▸ Assignment
The job is to find each line in the entries holding the string "agent" and copy that line.
..............................
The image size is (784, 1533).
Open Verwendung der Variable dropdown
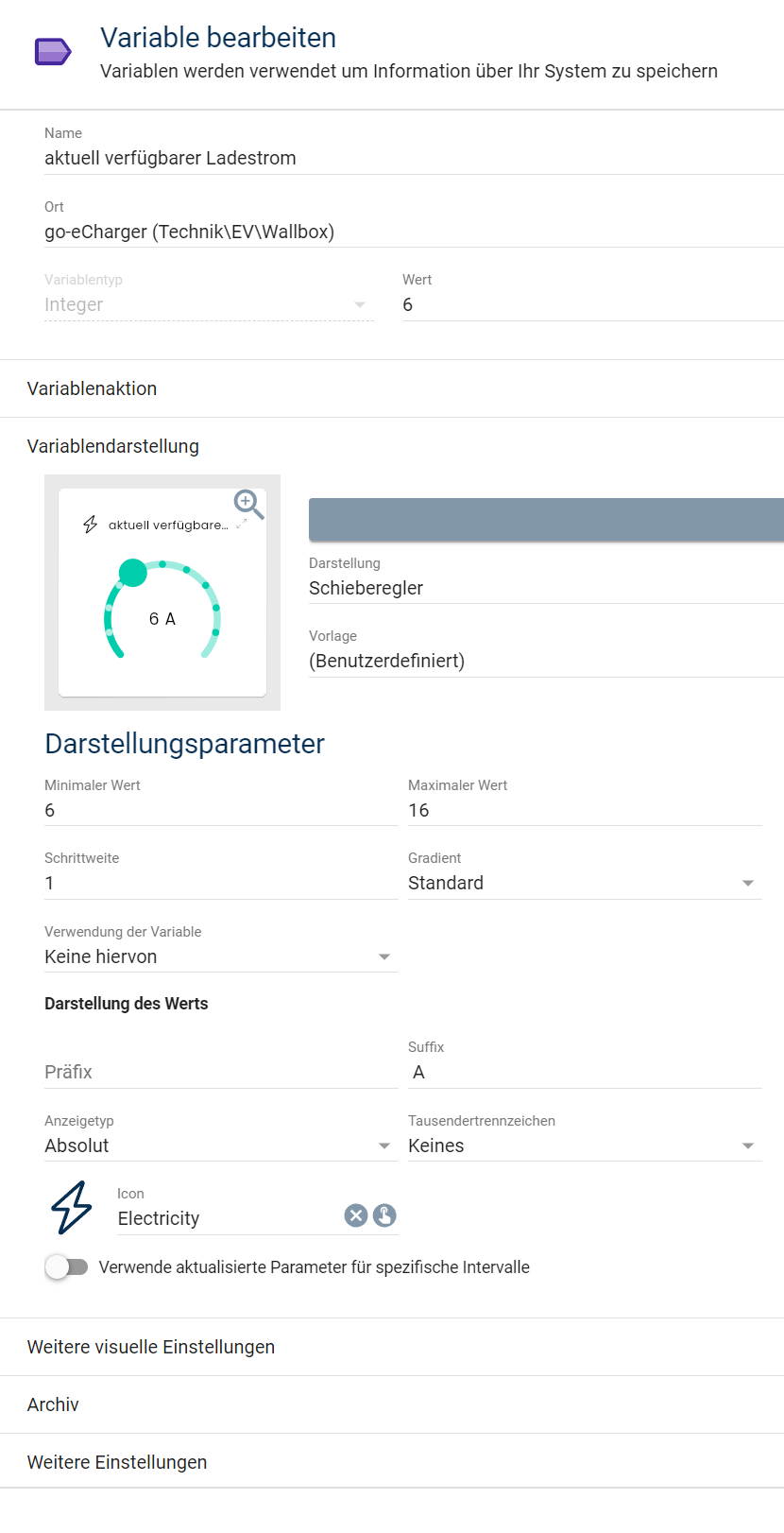(221, 956)
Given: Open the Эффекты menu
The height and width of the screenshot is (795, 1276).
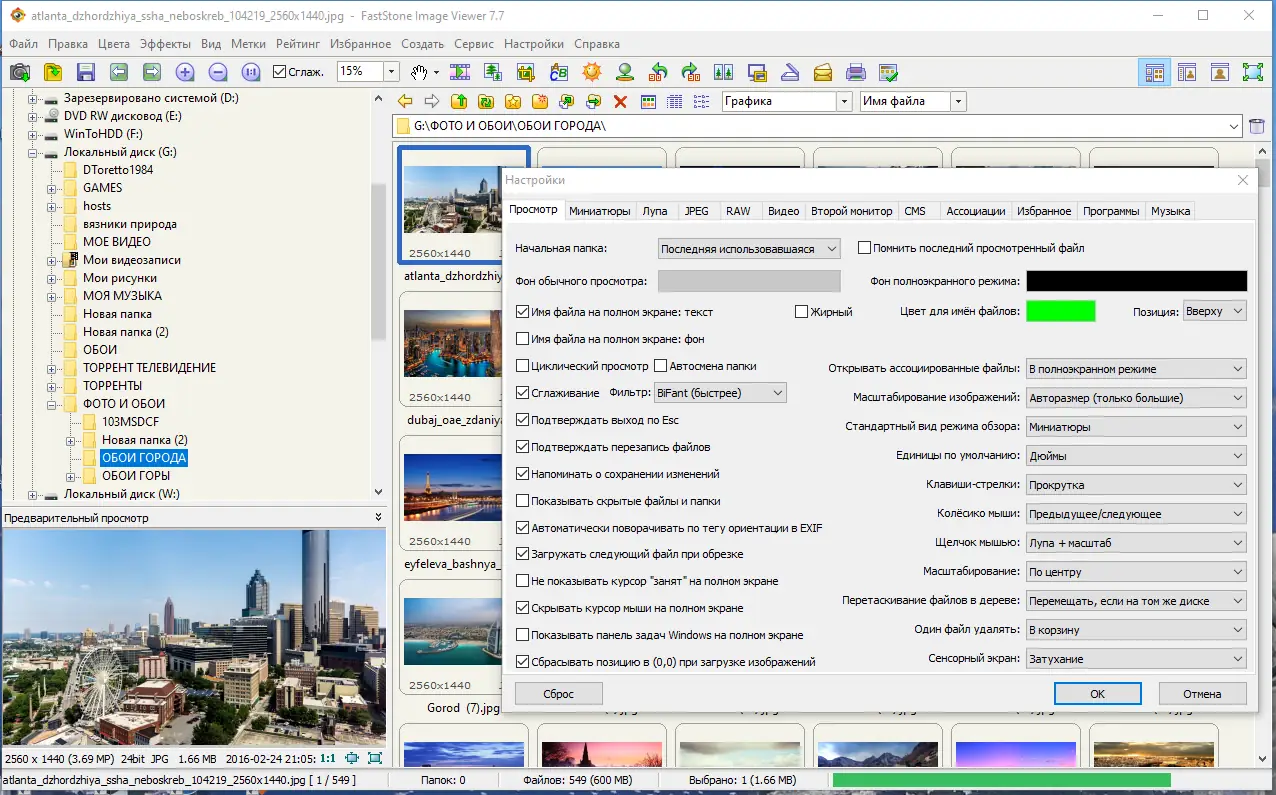Looking at the screenshot, I should click(165, 44).
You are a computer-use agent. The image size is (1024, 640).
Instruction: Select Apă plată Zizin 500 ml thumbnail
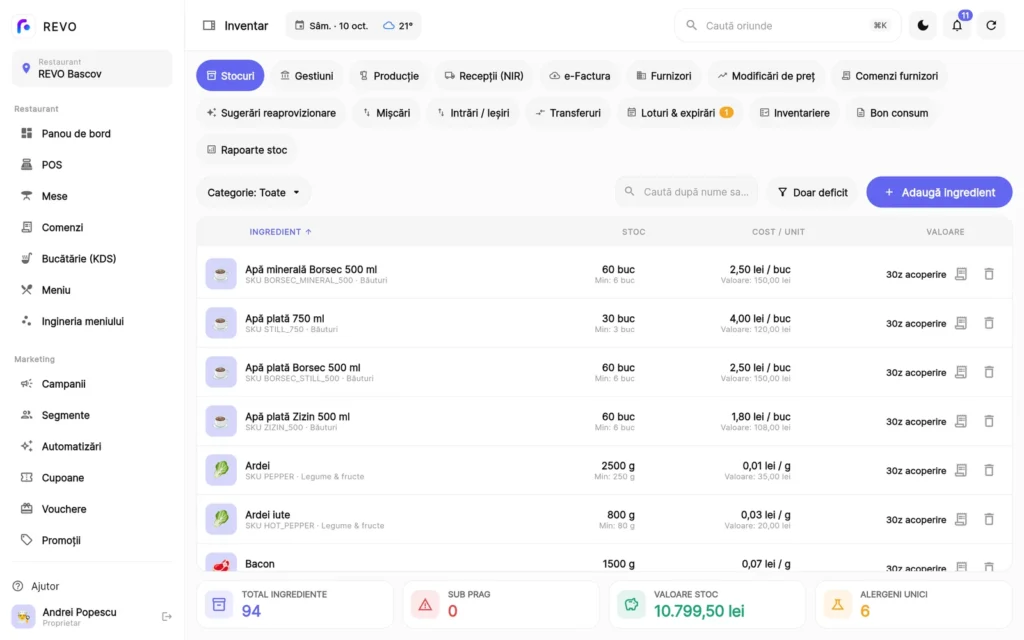coord(221,421)
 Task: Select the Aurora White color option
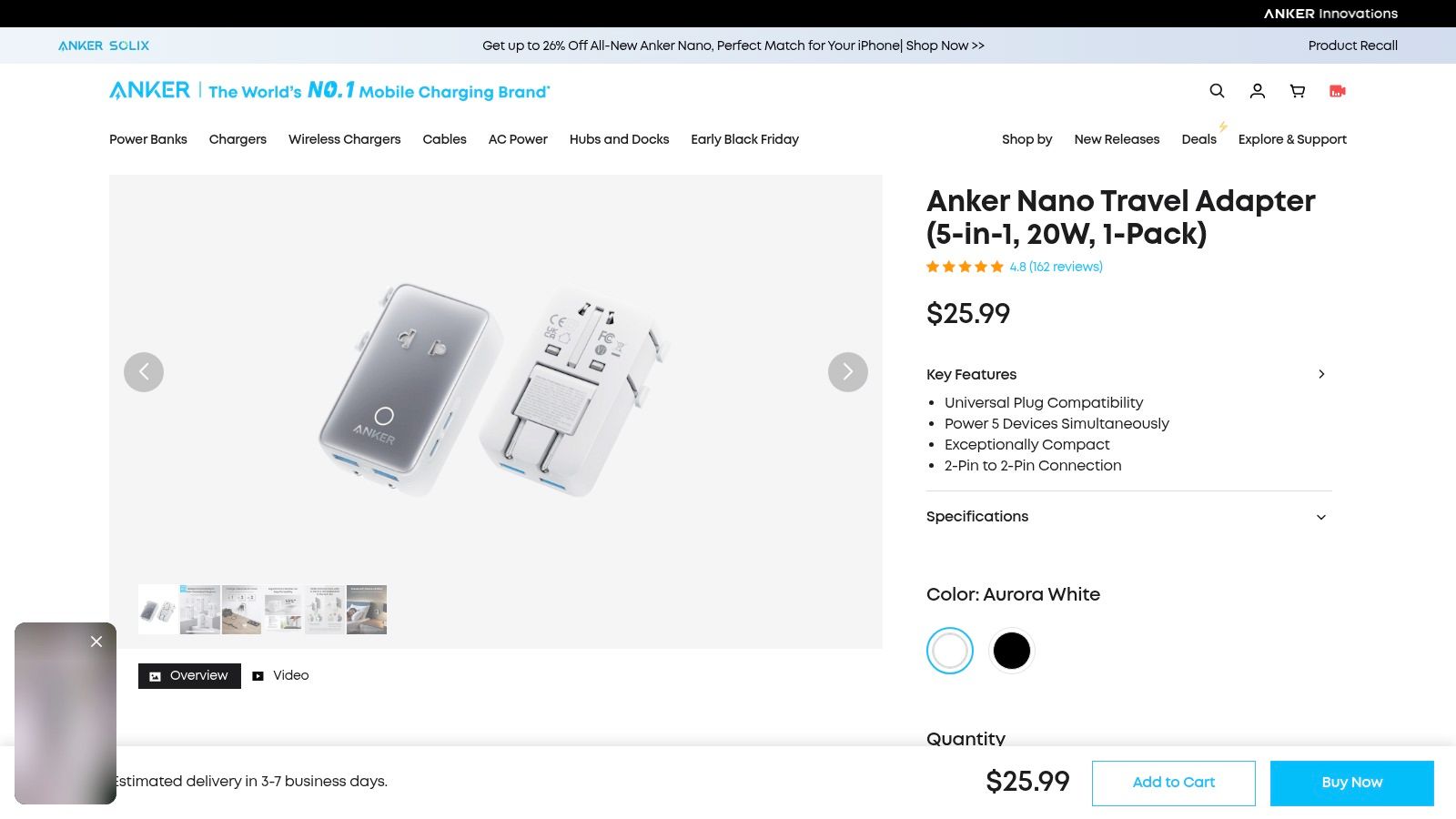pos(950,651)
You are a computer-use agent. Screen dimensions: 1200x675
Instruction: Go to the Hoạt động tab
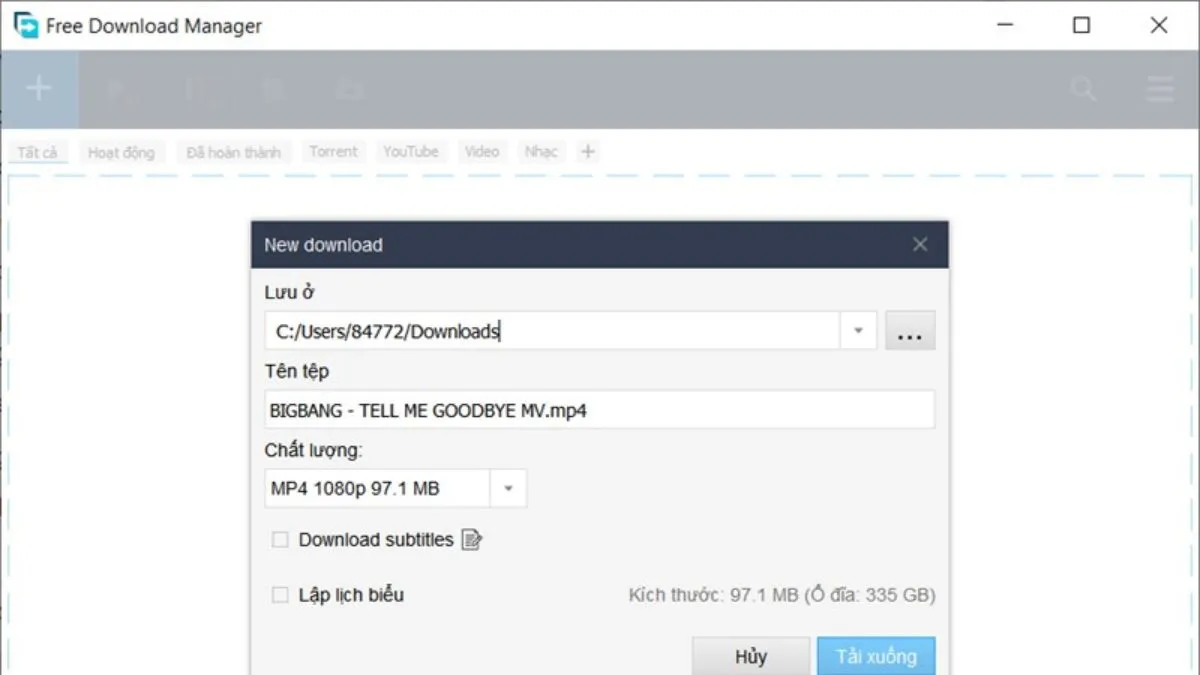click(121, 152)
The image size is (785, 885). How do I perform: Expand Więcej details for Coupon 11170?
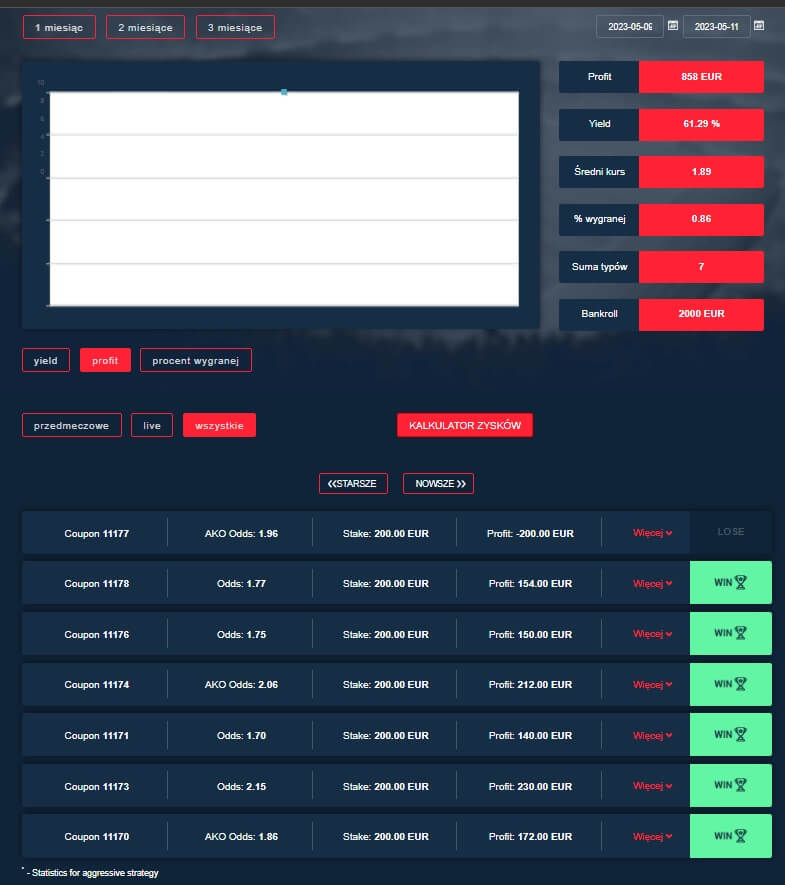652,836
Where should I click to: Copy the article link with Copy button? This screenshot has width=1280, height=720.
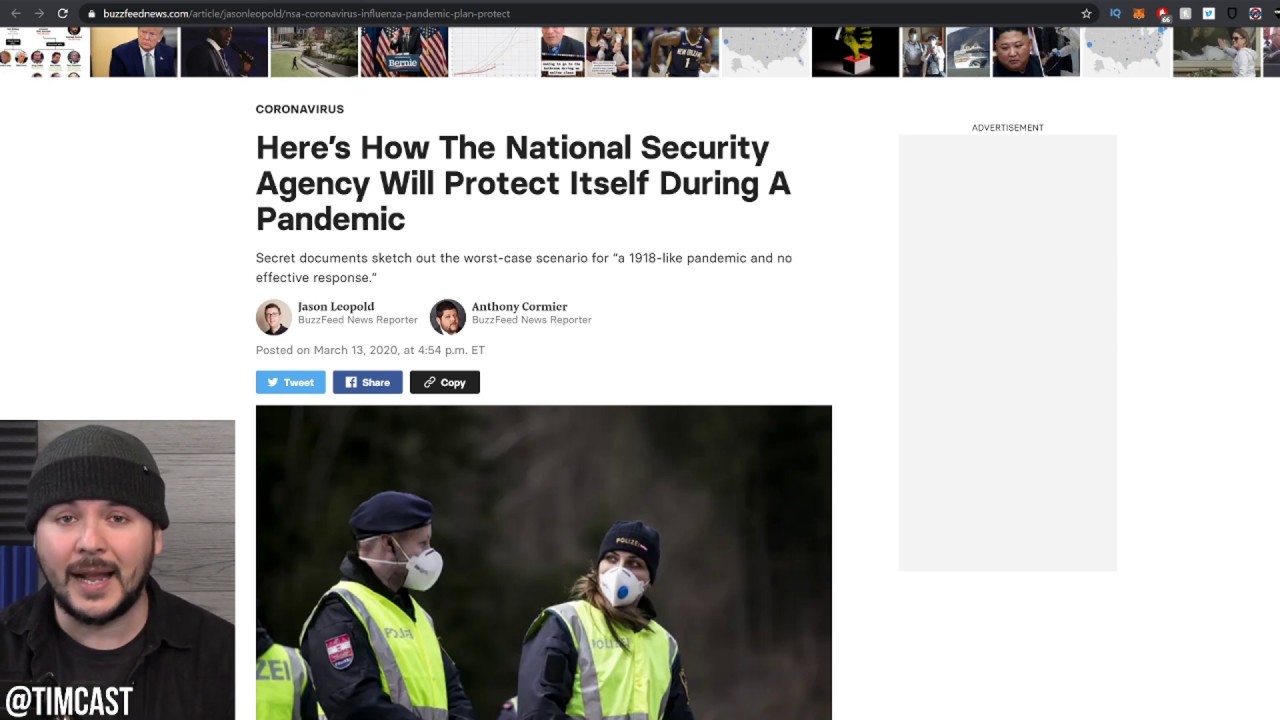pyautogui.click(x=444, y=382)
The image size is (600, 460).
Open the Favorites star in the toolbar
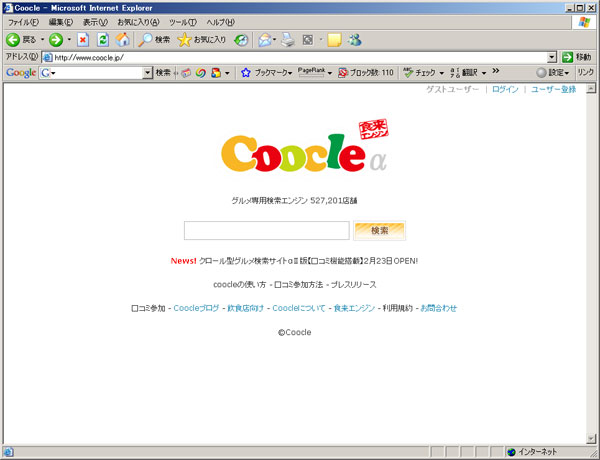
..............................
▸ Reply to the exercise
You are a computer-use agent. The image size is (1024, 640).
You are a computer-use agent. Screen dimensions: 1200x675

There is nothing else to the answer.